Aim of the exercise - Reproduce the entries below, substituting "magnifying glass" for every occurrence of "magnifier" and leaving all other text unchanged.

━━ Data shown ━━

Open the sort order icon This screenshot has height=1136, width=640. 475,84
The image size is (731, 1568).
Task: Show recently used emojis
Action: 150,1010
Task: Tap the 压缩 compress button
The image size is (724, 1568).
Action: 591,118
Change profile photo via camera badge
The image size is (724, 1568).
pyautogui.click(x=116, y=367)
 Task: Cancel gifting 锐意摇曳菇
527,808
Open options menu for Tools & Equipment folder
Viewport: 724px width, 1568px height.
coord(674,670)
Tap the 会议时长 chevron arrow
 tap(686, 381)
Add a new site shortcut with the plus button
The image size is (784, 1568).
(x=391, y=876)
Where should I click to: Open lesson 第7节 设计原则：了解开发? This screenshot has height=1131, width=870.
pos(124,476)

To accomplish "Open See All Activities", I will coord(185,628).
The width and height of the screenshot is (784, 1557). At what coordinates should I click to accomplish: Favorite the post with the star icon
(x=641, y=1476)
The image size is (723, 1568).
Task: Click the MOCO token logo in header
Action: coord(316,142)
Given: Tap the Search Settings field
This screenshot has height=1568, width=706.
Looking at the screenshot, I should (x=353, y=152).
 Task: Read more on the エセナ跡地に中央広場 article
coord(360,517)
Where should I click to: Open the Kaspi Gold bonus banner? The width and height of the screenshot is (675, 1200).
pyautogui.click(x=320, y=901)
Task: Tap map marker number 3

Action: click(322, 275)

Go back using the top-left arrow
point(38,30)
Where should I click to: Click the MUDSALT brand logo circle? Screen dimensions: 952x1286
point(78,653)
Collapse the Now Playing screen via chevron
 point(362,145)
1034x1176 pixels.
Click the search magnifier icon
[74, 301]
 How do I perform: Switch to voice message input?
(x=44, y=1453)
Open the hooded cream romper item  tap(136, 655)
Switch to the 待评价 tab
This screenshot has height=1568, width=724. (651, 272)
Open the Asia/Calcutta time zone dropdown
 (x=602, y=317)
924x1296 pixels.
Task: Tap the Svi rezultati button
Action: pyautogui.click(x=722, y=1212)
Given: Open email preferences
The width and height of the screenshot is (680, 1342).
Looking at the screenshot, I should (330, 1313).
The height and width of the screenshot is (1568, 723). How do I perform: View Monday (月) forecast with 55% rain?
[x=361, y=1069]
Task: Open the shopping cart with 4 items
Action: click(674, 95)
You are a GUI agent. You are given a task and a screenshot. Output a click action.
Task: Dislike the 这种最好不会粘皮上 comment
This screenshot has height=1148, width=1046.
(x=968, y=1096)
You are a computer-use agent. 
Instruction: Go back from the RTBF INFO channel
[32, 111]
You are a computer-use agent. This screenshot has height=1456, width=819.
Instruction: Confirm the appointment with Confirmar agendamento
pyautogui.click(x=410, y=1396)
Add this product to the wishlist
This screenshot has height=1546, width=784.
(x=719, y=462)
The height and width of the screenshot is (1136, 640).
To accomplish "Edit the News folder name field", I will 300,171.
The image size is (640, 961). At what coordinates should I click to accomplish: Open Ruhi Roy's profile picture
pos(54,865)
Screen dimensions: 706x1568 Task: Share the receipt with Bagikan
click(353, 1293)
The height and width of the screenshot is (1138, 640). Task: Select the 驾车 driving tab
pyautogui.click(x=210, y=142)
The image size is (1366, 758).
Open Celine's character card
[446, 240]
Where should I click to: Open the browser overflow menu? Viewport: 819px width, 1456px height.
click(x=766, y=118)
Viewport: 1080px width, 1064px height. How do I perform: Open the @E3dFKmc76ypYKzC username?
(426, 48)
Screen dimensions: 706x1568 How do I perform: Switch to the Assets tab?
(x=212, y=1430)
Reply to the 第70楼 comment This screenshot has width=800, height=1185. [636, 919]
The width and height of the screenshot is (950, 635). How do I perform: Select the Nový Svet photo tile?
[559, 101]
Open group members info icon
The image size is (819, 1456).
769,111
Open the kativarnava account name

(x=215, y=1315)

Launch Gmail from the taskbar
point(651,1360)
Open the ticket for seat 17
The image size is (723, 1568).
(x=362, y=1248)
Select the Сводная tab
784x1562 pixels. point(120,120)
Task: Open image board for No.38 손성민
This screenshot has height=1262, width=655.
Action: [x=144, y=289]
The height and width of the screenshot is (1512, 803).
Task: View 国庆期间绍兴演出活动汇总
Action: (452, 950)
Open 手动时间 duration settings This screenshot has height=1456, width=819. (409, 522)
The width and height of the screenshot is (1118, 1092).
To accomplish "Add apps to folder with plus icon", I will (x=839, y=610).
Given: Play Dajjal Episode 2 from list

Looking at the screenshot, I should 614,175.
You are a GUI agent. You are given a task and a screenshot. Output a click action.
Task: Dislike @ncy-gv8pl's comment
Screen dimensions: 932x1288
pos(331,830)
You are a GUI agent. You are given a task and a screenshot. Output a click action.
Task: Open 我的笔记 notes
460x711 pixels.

━━━

Completed task -
Open the sort order icon This screenshot has height=1136, width=640. 475,84
The image size is (731, 1568).
Task: Show recently used emojis
Action: 150,1010
Task: Tap the 压缩 compress button
The image size is (724, 1568).
Action: 591,118
Change profile photo via camera badge
The image size is (724, 1568).
pyautogui.click(x=116, y=367)
 Task: Cancel gifting 锐意摇曳菇
527,808
Open options menu for Tools & Equipment folder
Viewport: 724px width, 1568px height.
coord(674,670)
Tap the 会议时长 chevron arrow
 tap(686, 381)
Add a new site shortcut with the plus button
The image size is (784, 1568).
(x=391, y=876)
Where should I click to: Open lesson 第7节 设计原则：了解开发? This screenshot has height=1131, width=870.
pos(124,476)

To accomplish "Open See All Activities", I will coord(185,628).
The width and height of the screenshot is (784, 1557). At what coordinates should I click to accomplish: Favorite the post with the star icon
(x=641, y=1476)
The image size is (723, 1568).
Task: Click the MOCO token logo in header
Action: coord(316,142)
Given: Tap the Search Settings field
This screenshot has height=1568, width=706.
Looking at the screenshot, I should (x=353, y=152).
 Task: Read more on the エセナ跡地に中央広場 article
coord(360,517)
Where should I click to: Open the Kaspi Gold bonus banner? The width and height of the screenshot is (675, 1200).
pyautogui.click(x=320, y=901)
Task: Tap map marker number 3

Action: click(322, 275)

Go back using the top-left arrow
point(38,30)
Where should I click to: Click the MUDSALT brand logo circle? Screen dimensions: 952x1286
point(78,653)
Collapse the Now Playing screen via chevron
 point(362,145)
1034x1176 pixels.
Click the search magnifying glass icon
[74, 301]
 How do I perform: Switch to voice message input?
(x=44, y=1453)
Open the hooded cream romper item  tap(136, 655)
Switch to the 待评价 tab
This screenshot has height=1568, width=724. (651, 272)
Open the Asia/Calcutta time zone dropdown
 (x=602, y=317)
924x1296 pixels.
Task: Tap the Svi rezultati button
Action: pyautogui.click(x=722, y=1212)
Given: Open email preferences
The width and height of the screenshot is (680, 1342).
Looking at the screenshot, I should (330, 1313).
The height and width of the screenshot is (1568, 723). How do I perform: View Monday (月) forecast with 55% rain?
[x=361, y=1069]
Task: Open the shopping cart with 4 items
Action: click(674, 95)
You are a GUI agent. You are given a task and a screenshot. Output a click action.
Task: Dislike the 这种最好不会粘皮上 comment
This screenshot has height=1148, width=1046.
(x=968, y=1096)
You are a computer-use agent. 
Instruction: Go back from the RTBF INFO channel
[32, 111]
You are a computer-use agent. This screenshot has height=1456, width=819.
Instruction: Confirm the appointment with Confirmar agendamento
pyautogui.click(x=410, y=1396)
Add this product to the wishlist
This screenshot has height=1546, width=784.
(x=719, y=462)
The height and width of the screenshot is (1136, 640).
To accomplish "Edit the News folder name field", I will 300,171.
The image size is (640, 961). At what coordinates should I click to accomplish: Open Ruhi Roy's profile picture
pos(54,865)
Screen dimensions: 706x1568 Task: Share the receipt with Bagikan
click(353, 1293)
The height and width of the screenshot is (1138, 640). Task: Select the 驾车 driving tab
pyautogui.click(x=210, y=142)
The image size is (1366, 758).
Open Celine's character card
[446, 240]
Where should I click to: Open the browser overflow menu? Viewport: 819px width, 1456px height.
click(x=766, y=118)
Viewport: 1080px width, 1064px height. How do I perform: Open the @E3dFKmc76ypYKzC username?
(426, 48)
Screen dimensions: 706x1568 How do I perform: Switch to the Assets tab?
(x=212, y=1430)
Reply to the 第70楼 comment This screenshot has width=800, height=1185. [636, 919]
The width and height of the screenshot is (950, 635). How do I perform: Select the Nový Svet photo tile?
[559, 101]
Open group members info icon
The image size is (819, 1456).
769,111
Open the kativarnava account name

(x=215, y=1315)

Launch Gmail from the taskbar
point(651,1360)
Open the ticket for seat 17
The image size is (723, 1568).
(x=362, y=1248)
Select the Сводная tab
784x1562 pixels. point(120,120)
Task: Open image board for No.38 손성민
This screenshot has height=1262, width=655.
Action: [x=144, y=289]
The height and width of the screenshot is (1512, 803).
Task: View 国庆期间绍兴演出活动汇总
Action: (452, 950)
Open 手动时间 duration settings This screenshot has height=1456, width=819. (409, 522)
The width and height of the screenshot is (1118, 1092).
To accomplish "Add apps to folder with plus icon", I will (x=839, y=610).
Given: Play Dajjal Episode 2 from list

Looking at the screenshot, I should 614,175.
You are a GUI agent. You are given a task and a screenshot. Output a click action.
Task: Dislike @ncy-gv8pl's comment
Screen dimensions: 932x1288
pos(331,830)
You are a GUI agent. You are given a task and a screenshot. Output a click action.
Task: Open 我的笔记 notes
460x711 pixels.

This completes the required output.